As the Resistance attempts to survive the First Order, young Jedi in training Rey (Daisy Ridley) seeks the help of Jedi Master Luke Skywalker (Mark Hamill) to join the fight and defeat Snoke and his powerful apprentice, Kylo Ren (Adam Driver).

Emotions will be pushed to breaking point as Rey discovers shocking truths about key fighters in the Resistance and First Order, and Luke Skywalker himself, which will force everyone to question just where their destiny lies within the galaxy and which side of the fight they are truly on…

I’m going to say it from the off here – I walked out of the midnight showing of ‘The Force Awakens’ and ‘The Last Jedi’ a little disappointed.

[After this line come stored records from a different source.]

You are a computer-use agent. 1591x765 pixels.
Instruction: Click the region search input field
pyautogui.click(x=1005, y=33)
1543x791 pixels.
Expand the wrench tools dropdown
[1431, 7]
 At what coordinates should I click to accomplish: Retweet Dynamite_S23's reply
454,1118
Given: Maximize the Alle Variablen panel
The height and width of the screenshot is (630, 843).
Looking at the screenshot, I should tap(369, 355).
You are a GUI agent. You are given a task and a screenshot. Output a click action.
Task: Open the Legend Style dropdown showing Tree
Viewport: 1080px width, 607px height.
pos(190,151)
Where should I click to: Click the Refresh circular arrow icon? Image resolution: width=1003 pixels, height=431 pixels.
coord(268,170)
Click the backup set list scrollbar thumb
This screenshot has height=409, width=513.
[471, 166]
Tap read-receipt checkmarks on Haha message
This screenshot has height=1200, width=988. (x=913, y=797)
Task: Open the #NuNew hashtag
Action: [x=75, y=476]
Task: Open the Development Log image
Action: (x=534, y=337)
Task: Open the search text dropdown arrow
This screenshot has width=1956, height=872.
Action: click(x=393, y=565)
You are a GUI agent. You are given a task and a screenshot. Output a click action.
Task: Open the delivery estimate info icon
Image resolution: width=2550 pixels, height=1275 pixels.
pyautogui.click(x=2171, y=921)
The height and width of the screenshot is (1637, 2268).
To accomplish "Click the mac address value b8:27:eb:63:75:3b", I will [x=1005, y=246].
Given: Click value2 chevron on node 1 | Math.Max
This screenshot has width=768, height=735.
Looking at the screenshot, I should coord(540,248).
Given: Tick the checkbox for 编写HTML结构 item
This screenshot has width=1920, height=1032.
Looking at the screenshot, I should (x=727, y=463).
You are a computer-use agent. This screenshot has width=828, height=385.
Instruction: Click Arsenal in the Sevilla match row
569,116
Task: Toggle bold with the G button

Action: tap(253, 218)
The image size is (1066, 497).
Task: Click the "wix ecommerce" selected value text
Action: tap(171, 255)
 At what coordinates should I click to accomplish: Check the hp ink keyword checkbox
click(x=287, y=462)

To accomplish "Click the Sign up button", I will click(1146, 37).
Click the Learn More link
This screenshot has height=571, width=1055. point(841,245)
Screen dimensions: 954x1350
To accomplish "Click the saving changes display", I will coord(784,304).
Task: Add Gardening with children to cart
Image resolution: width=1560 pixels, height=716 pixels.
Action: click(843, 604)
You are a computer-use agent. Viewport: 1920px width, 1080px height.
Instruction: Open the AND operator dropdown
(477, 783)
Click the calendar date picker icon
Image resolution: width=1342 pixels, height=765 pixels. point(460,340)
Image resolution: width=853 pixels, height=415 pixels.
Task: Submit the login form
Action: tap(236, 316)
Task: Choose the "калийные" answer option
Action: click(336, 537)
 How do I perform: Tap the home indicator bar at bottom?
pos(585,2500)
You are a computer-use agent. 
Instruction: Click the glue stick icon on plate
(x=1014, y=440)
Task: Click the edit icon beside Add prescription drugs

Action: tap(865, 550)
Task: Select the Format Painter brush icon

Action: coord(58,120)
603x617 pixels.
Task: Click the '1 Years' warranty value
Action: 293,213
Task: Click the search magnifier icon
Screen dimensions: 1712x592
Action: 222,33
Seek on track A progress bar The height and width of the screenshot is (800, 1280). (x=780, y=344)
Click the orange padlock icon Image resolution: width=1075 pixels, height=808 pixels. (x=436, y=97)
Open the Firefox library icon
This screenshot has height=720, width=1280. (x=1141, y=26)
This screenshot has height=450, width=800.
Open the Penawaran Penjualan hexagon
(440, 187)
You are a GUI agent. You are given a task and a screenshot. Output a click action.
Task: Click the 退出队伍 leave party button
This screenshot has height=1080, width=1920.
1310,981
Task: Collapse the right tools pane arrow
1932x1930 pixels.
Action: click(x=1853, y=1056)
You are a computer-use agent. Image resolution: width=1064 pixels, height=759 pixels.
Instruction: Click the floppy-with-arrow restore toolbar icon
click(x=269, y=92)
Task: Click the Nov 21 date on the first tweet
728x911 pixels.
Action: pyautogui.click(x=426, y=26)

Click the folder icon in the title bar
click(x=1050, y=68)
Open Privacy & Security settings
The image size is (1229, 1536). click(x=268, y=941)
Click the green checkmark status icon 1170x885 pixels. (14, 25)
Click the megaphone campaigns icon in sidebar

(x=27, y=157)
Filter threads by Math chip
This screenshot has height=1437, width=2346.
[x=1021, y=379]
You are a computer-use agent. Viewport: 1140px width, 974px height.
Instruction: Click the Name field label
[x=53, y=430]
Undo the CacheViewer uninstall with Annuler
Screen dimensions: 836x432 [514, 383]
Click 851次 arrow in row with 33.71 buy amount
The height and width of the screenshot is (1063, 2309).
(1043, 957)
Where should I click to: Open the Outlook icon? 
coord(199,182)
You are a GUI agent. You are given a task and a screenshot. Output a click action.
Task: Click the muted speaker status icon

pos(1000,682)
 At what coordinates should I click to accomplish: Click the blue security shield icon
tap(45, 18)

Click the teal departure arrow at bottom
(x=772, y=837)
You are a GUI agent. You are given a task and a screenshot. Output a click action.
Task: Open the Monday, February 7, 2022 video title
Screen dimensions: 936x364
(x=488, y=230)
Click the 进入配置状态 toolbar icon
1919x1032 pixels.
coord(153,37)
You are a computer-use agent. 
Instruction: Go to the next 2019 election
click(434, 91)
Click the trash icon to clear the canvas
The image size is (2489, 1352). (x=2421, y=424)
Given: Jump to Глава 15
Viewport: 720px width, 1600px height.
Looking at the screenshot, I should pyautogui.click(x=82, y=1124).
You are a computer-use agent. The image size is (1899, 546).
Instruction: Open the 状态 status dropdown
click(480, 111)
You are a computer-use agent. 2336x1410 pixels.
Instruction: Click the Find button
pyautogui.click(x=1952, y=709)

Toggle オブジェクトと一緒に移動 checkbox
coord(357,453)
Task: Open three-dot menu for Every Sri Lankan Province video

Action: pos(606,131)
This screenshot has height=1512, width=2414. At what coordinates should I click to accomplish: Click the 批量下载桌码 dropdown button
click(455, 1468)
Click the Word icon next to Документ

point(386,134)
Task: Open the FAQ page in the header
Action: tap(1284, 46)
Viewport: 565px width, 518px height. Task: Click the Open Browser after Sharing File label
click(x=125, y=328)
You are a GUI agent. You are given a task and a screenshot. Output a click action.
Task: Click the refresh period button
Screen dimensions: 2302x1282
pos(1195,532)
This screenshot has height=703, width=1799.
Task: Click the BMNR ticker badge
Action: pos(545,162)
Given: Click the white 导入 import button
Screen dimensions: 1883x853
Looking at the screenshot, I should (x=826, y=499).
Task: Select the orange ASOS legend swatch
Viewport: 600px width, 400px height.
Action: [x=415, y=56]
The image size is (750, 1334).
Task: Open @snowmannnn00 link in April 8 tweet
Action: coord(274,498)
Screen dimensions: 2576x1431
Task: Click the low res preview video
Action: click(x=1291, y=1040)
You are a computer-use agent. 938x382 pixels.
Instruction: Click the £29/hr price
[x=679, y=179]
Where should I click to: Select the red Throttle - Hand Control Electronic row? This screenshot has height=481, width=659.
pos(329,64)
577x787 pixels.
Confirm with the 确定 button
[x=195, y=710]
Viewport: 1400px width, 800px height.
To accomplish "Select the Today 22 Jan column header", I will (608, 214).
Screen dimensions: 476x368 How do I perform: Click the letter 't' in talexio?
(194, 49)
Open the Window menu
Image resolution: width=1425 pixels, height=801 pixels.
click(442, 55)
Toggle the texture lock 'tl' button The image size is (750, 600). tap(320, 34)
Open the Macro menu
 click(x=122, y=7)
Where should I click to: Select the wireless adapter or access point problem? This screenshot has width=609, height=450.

Not for J.J. Abrams’ thrill ride, but for the new episode from writer/director Rian Johnson. ‘The Last Jedi’ is a blend of all that works from the prequels and original trilogy, but sadly lots that doesn’t. The result is a film that delivers on the most part, but stumbles along the way and gives, I think, little payoff for a film that should offer more resolutions than headaches.

Maybe I will feel different on the second viewing with a clearer head? Or maybe that’s me as an avid Star Wars fan desperate to find more in this blockbuster than I originally found.

We are catapulted into the fall-out from ‘The Force Awakens’ in a typical Star-Warsy narrative that is tried and tested; a number of stories running parallel that converge at the end. The late Carrie Fisher has far more to do this time around leading the Resistance again as General Leia Organa. Oscar Isaac is back as passionate pilot Poe along with John Boyega as Finn and newcomer Kelly Marie Tran as Rose, a maintenance worker for the Resistance. It is this group, along with Laura Dern as the ‘is she good / is she bad?’ Admiral Holdo, that are the ones scrabbling around trying to simultaneously fight against and flee from the First Order.

On the other hand, we have Daisy Ridley’s Rey and Mark Hamill’s Luke Skywalker seeking to understand each other, the Force and the state of the galaxy at war. On the OTHER other hand, Adam Driver’s Kylo Ren and Domhnall Gleeson’s General Hux ham it up for all it’s worth as the brash, short-fused, volatile but merciless First Order agents.

As you can see, it’s a busy narrative with lots of new and old characters, new planets, species and technology. And as you suspect, there is a lot of waste and a lot of back and forth that messes up the flow. The Resistance has a lazy plot that revolves around breaking a secret code on-board the biggest Star Destroyer in the First Order fleet to allow their ships to flee. So much time is spent on this task that is made out to be much easier to do than it really should be, giving Boyega, Tran and co. reasons to forge relationships and run around on the very prequel-esque digital world of Cantonica and Canto Bight. It detracts from the main flow of the story and is very digital, compared to the practical worlds of Takodana and Jakku from ‘The Force Awakens.’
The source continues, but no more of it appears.